▸ **What is required**
Since the copy must match the original, write out each record word for word, skipping only the pictures.

Items listed in a dataset:
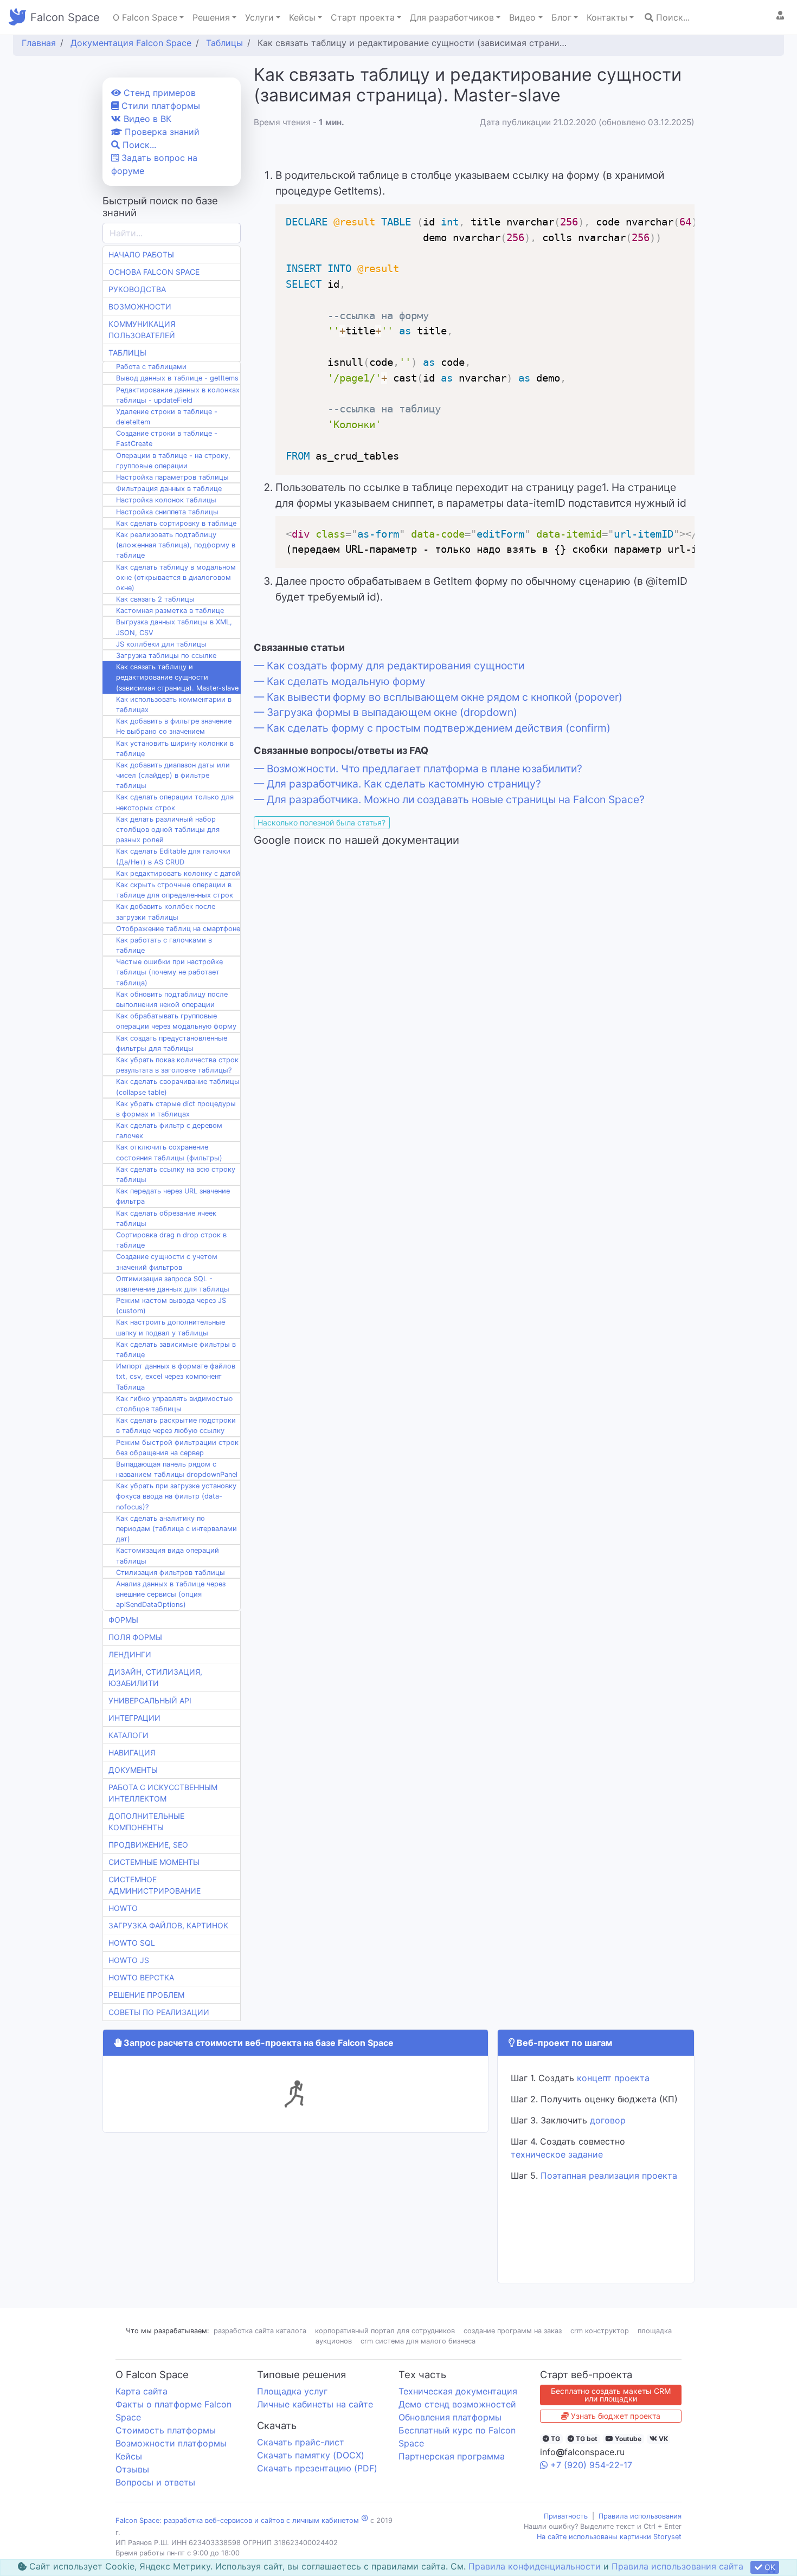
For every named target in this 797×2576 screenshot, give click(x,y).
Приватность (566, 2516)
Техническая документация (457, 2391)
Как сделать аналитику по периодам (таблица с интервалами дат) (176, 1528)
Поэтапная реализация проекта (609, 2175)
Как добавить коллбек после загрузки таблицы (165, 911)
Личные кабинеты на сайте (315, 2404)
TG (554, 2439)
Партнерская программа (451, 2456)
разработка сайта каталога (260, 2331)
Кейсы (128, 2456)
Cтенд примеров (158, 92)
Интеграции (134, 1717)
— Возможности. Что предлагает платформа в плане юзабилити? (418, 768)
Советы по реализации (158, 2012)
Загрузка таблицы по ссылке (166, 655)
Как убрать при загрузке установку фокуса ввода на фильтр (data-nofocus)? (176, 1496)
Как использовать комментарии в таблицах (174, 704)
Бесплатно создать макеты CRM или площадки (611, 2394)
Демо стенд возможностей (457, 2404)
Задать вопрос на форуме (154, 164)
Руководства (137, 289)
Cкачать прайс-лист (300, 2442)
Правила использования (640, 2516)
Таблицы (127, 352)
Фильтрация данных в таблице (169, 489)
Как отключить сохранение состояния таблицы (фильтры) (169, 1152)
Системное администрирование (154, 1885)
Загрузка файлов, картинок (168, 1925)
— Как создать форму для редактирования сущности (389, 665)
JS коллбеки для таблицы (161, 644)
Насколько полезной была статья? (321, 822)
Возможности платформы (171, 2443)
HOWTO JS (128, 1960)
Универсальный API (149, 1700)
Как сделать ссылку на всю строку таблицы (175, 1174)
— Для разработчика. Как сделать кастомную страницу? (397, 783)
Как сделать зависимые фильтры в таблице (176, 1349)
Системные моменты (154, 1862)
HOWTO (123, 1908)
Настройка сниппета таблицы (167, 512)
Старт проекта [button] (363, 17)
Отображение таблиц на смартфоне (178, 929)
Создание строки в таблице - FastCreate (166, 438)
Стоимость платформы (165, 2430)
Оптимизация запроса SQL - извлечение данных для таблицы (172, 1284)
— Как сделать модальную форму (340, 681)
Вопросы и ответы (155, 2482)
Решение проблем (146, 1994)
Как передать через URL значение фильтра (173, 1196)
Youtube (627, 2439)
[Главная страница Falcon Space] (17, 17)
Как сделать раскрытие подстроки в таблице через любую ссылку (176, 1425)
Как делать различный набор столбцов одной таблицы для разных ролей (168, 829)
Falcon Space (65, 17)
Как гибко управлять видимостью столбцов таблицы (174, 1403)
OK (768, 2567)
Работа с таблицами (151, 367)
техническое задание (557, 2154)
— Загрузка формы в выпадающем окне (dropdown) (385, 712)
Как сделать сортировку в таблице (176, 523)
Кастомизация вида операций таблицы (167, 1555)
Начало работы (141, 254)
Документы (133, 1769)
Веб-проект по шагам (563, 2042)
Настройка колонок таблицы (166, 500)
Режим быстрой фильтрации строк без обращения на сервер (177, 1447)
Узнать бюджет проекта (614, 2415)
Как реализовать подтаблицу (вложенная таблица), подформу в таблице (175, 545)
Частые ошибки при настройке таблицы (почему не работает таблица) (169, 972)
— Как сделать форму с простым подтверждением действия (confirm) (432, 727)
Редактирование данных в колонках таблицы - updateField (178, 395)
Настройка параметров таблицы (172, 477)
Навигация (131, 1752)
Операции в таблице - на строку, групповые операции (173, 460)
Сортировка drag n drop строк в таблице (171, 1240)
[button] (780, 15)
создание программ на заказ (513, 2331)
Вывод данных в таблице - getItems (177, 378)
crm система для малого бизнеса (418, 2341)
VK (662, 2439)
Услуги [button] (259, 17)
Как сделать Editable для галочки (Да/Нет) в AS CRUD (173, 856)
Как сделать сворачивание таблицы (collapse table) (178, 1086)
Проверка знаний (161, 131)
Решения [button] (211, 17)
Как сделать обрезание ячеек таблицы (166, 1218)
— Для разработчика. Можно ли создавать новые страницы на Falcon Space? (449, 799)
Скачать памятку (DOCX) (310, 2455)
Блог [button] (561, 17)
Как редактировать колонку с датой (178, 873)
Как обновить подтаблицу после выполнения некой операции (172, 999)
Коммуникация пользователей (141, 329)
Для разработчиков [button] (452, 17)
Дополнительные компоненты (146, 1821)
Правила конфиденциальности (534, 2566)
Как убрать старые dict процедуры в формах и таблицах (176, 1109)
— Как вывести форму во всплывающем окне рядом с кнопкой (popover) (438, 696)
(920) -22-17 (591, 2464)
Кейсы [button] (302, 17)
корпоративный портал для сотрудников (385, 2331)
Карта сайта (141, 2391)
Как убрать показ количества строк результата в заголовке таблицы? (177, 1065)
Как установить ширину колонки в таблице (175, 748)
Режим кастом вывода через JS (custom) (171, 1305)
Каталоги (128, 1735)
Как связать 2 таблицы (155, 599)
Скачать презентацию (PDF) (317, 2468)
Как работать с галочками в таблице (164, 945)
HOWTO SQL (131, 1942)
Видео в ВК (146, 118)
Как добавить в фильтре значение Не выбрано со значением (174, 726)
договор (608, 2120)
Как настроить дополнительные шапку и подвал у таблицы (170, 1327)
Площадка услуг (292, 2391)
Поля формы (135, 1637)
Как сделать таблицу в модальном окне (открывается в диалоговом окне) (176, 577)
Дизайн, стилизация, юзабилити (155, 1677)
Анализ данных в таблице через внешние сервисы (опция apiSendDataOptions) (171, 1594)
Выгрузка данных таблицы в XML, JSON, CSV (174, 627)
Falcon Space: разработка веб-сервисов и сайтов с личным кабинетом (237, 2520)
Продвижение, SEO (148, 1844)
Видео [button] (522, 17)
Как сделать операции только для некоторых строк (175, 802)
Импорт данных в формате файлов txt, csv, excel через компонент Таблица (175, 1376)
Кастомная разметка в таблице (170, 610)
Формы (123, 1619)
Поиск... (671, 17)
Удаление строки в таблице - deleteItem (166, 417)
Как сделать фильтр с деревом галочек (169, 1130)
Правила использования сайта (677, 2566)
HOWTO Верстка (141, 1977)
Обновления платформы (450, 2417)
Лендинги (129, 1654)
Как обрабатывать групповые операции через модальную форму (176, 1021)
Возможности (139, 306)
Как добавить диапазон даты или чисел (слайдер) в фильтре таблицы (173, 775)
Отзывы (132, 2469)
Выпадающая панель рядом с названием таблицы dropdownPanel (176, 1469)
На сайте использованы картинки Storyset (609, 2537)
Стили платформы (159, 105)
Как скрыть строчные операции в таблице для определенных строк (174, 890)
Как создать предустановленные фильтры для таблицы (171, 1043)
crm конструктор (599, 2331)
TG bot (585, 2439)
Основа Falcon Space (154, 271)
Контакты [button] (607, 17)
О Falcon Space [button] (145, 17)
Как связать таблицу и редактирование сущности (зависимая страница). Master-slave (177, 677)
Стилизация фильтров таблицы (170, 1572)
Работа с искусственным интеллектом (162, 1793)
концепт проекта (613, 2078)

▸ **Answer to this exercise**
For every named target in this 797×2576 screenshot, give click(x,y).
Приватность (566, 2516)
Техническая документация (457, 2391)
Как сделать аналитику по периодам (таблица с интервалами дат) (176, 1528)
Поэтапная реализация проекта (609, 2175)
Как добавить коллбек после загрузки таблицы (165, 911)
Личные кабинеты на сайте (315, 2404)
TG (554, 2439)
Партнерская программа (451, 2456)
разработка сайта каталога (260, 2331)
Кейсы (128, 2456)
Cтенд примеров (158, 92)
Интеграции (134, 1717)
— Возможности. Что предлагает платформа в плане юзабилити? (418, 768)
Советы по реализации (158, 2012)
Загрузка таблицы по ссылке (166, 655)
Как убрать при загрузке установку фокуса ввода на фильтр (data-nofocus)? (176, 1496)
Как использовать комментарии в таблицах (174, 704)
Бесплатно создать макеты CRM или площадки (611, 2394)
Демо стенд возможностей (457, 2404)
Задать вопрос на форуме (154, 164)
Руководства (137, 289)
Cкачать прайс-лист (300, 2442)
Правила использования (640, 2516)
Таблицы (127, 352)
Фильтрация данных в таблице (169, 489)
Как отключить сохранение состояния таблицы (фильтры) (169, 1152)
Системное администрирование (154, 1885)
Загрузка файлов, картинок (168, 1925)
— Как создать форму для редактирования сущности (389, 665)
JS коллбеки для таблицы (161, 644)
Насколько полезной была статья? (321, 822)
Возможности платформы (171, 2443)
HOWTO JS (128, 1960)
Универсальный API (149, 1700)
Как сделать ссылку на всю строку таблицы (175, 1174)
— Для разработчика. Как сделать кастомную страницу? (397, 783)
Как сделать зависимые фильтры в таблице (176, 1349)
Системные моменты (154, 1862)
HOWTO (123, 1908)
Настройка сниппета таблицы (167, 512)
Старт проекта [button] (363, 17)
Отображение таблиц на смартфоне (178, 929)
Создание строки в таблице - FastCreate (166, 438)
Стоимость платформы (165, 2430)
Оптимизация запроса SQL - извлечение данных для таблицы (172, 1284)
— Как сделать модальную форму (340, 681)
Вопросы и ответы (155, 2482)
Решение проблем (146, 1994)
Как передать через URL значение фильтра (173, 1196)
Youtube (627, 2439)
[Главная страница Falcon Space] (17, 17)
Как сделать раскрытие подстроки в таблице через любую ссылку (176, 1425)
Как делать различный набор столбцов одной таблицы для разных ролей (168, 829)
Falcon Space (65, 17)
Как гибко управлять видимостью столбцов таблицы (174, 1403)
OK (768, 2567)
Работа с таблицами (151, 367)
техническое задание (557, 2154)
— Загрузка формы в выпадающем окне (dropdown) (385, 712)
Как сделать сортировку в таблице (176, 523)
Кастомизация вида операций таблицы (167, 1555)
Начало работы (141, 254)
Документы (133, 1769)
Веб-проект по шагам (563, 2042)
Настройка колонок таблицы (166, 500)
Режим быстрой фильтрации строк без обращения на сервер (177, 1447)
Узнать бюджет проекта (614, 2415)
Как реализовать подтаблицу (вложенная таблица), подформу в таблице (175, 545)
Частые ошибки при настройке таблицы (почему не работает таблица) (169, 972)
— Как сделать форму с простым подтверждением действия (confirm) (432, 727)
Редактирование данных в колонках таблицы - updateField (178, 395)
Настройка параметров таблицы (172, 477)
Навигация (131, 1752)
Операции в таблице - на строку, групповые операции (173, 460)
Сортировка drag n drop строк в таблице (171, 1240)
[button] (780, 15)
создание программ на заказ (513, 2331)
Вывод данных в таблице - getItems (177, 378)
crm система для малого бизнеса (418, 2341)
VK (662, 2439)
Услуги [button] (259, 17)
Как сделать Editable для галочки (Да/Нет) в AS CRUD (173, 856)
Как сделать сворачивание таблицы (collapse table) (178, 1086)
Проверка знаний (161, 131)
Решения [button] (211, 17)
Как сделать обрезание ячеек таблицы (166, 1218)
— Для разработчика. Можно ли создавать новые страницы на Falcon Space? (449, 799)
Скачать памятку (DOCX) (310, 2455)
Блог [button] (561, 17)
Как редактировать колонку с датой (178, 873)
Как обновить подтаблицу после выполнения некой операции (172, 999)
Коммуникация пользователей (141, 329)
Для разработчиков [button] (452, 17)
Дополнительные компоненты (146, 1821)
Правила конфиденциальности (534, 2566)
Как убрать старые dict процедуры в формах и таблицах (176, 1109)
— Как вывести форму во всплывающем окне рядом с кнопкой (popover) (438, 696)
(920) -22-17 (591, 2464)
Кейсы [button] (302, 17)
корпоративный портал для сотрудников (385, 2331)
Карта сайта (141, 2391)
Как убрать показ количества строк результата в заголовке таблицы? (177, 1065)
Как установить ширину колонки в таблице (175, 748)
Режим кастом вывода через JS (custom) (171, 1305)
Каталоги (128, 1735)
Как связать 2 таблицы (155, 599)
Скачать презентацию (PDF) (317, 2468)
Как работать с галочками в таблице (164, 945)
HOWTO SQL (131, 1942)
Видео в ВК (146, 118)
Как добавить в фильтре значение Не выбрано со значением (174, 726)
договор (608, 2120)
Как настроить дополнительные шапку и подвал у таблицы (170, 1327)
Площадка услуг (292, 2391)
Поля формы (135, 1637)
Как сделать таблицу в модальном окне (открывается в диалоговом окне) (176, 577)
Дизайн, стилизация, юзабилити (155, 1677)
Анализ данных в таблице через внешние сервисы (опция apiSendDataOptions) (171, 1594)
Выгрузка данных таблицы в XML, JSON, CSV (174, 627)
Falcon Space: разработка веб-сервисов и сайтов с личным кабинетом (237, 2520)
Продвижение, SEO (148, 1844)
Видео [button] (522, 17)
Как сделать операции только для некоторых строк (175, 802)
Импорт данных в формате файлов txt, csv, excel через компонент Таблица (175, 1376)
Кастомная разметка в таблице (170, 610)
Формы (123, 1619)
Поиск... (671, 17)
Удаление строки в таблице - deleteItem (166, 417)
Как сделать фильтр с деревом галочек (169, 1130)
Правила использования сайта (677, 2566)
HOWTO Верстка (141, 1977)
Обновления платформы (450, 2417)
Лендинги (129, 1654)
Как обрабатывать групповые операции через модальную форму (176, 1021)
Возможности (139, 306)
Как добавить диапазон даты или чисел (слайдер) в фильтре таблицы (173, 775)
Отзывы (132, 2469)
Выпадающая панель рядом с названием таблицы dropdownPanel (176, 1469)
На сайте использованы картинки Storyset (609, 2537)
Стили платформы (159, 105)
Как скрыть строчные операции в таблице для определенных строк (174, 890)
Как создать предустановленные фильтры для таблицы (171, 1043)
crm конструктор (599, 2331)
TG bot (585, 2439)
Основа Falcon Space (154, 271)
Контакты [button] (607, 17)
О Falcon Space [button] (145, 17)
Как связать таблицу и редактирование сущности (зависимая страница). Master-slave (177, 677)
Стилизация фильтров таблицы (170, 1572)
Работа с искусственным интеллектом (162, 1793)
концепт проекта (613, 2078)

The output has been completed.